Eh. They should probably sell it to the owners of the Phoenix Suns NBA team. They'll just redirect it to their official website.
Freedom is drinking a beer in the park when you're supposed to be at work.
I mean buying domain names for much more than what they are worth worth? I havent visited sun.com in like ever.. nor will i ever
Oracle.xxx would actually make a lot of sense. Considering that their prices and policies are so obscene.
-- Home is where you eat your heart out.
What's the IP Address of the Sun?
Is there a financial instrument out there that will let me short-sell whatever moron thinks sun.com is worth more than pocket change? It's like dec.com, a historical footnote. Larry should just give it to a computer history society/museum for caretaking.
I remember working in the IT department of a fair-sized company back in '99 and it was a dedicated Sun shop, in fact my boss denigrated Linux and open-source software (of course he called it freeware) any chance he could. He talked like Sun would be around forever...oops.
So if they sold the domain but kept the rights to the Sun name as a trademark, then how could anyone open up a new Sun.com without being in danger of violating Oracle's trademark? People have been sued over their domains named after themselves when it has the same name as a trademark, even when their domain has nothing to do with whatever area the trademark is in.
If the company operates in an entirely different area from Sun Microsystems, such that no confusion could arise, or if Oracle abandons the Sun trademark, which they probably would be if they sold Sun.com, then there's no problem.
WRT lawsuits, the CIA has also been sued for mind control. You can sue for anything; winning is the hard part.
Indeed. I can't remember how many roomfuls of students I told to go to "java.sun.com" for all things Java.
No folly is more costly than the folly of intolerant idealism. - Winston Churchill
Interesting that Microsoft, established in 1975, doesn't appear on the list of the 100 oldest dotcom registrations. Xerox registered before IBM. Boeing before Adobe. And Microsoft isn't on the list. Did they not recognise the long-term importance of the internet?
There's a limit to how much material you can admit to being obscene before the tabloids get interested.
It's a small world and it smells funny; I'd buy another if it wasn't for the money; Take back what I paid (SoM)
Duh! That's how Oracle intends to make the really big bucks.
It's a small world and it smells funny; I'd buy another if it wasn't for the money; Take back what I paid (SoM)
That was a typo. Oracle has already raped well over $10 Billion.
No folly is more costly than the folly of intolerant idealism. - Winston Churchill
$1M. Wow. Imagine what Oracle could do if they had $1M dollars.
I can't imagine Oracle will sell the domain. If they did tho, the buyer would have to get some sort of understanding about uses that didn't constitute trademark infringement... So I can't see Oracle letting it go without the surviving bits and chunks of Sun attached. Not like they're hard up for cash.
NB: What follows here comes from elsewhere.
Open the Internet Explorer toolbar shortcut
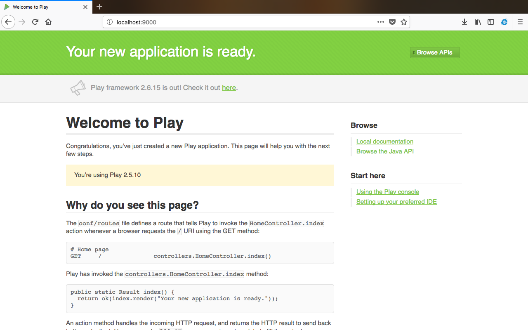The width and height of the screenshot is (528, 330). pos(504,22)

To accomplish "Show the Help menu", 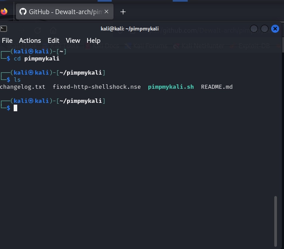I will (x=93, y=41).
semi o/t, but this site might interest you
The gent has the same last name as a big car company. Sort of bad luck for him. He still has his domain, but out of pocket for lawyers...
There is probably tons of software that points at sun.com, automatically downloading software...
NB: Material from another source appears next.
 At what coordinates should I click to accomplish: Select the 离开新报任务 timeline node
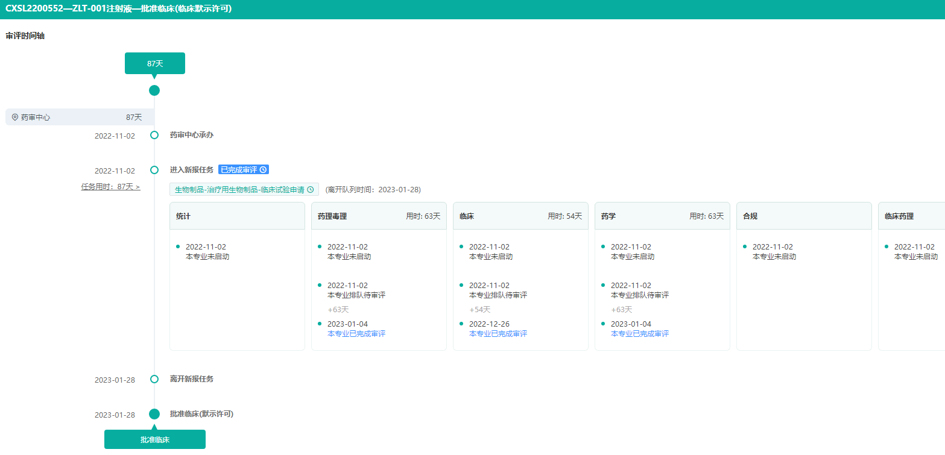(154, 379)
Oh God, it's like a black hat's wet dream. Thousands of machines requesting binaries from your server every second and then blinding running them.
On a more seriously note, sun.com is already gone, but my Java updates are still working fine, so I'd assume their update server isn't located at sun.com. Not to mention Java updates are probably cryptographically signed.
As the TLDs expand, the value of a ".com", even a sexy three letter one with some history decreases.
Ask instead which (pre CIDR) address block(s) Sun had and Larry E now has. IIRC, they're sitting on at least one "A" and potentially multiple "B"s.
Since "IPv4" is gonna implode this year (yeah, right, but just go with it.....), the IP space is gonna have much more real value.
Red
Bill Gates's book "The Road Ahead", is, in its first 1995 edition, focused on how the CD-ROM was going to change everything about computers. Remember Encarta? They were really focused on that -- multimedia on discs, that was going to be the future.
But then, for the 1996 printing, the whole thing was re-written and suddenly CD-ROMs weren't the hot thing. It was all about the Internet.
There is probably tons of software that points at sun.com, automatically downloading software, docs, etc.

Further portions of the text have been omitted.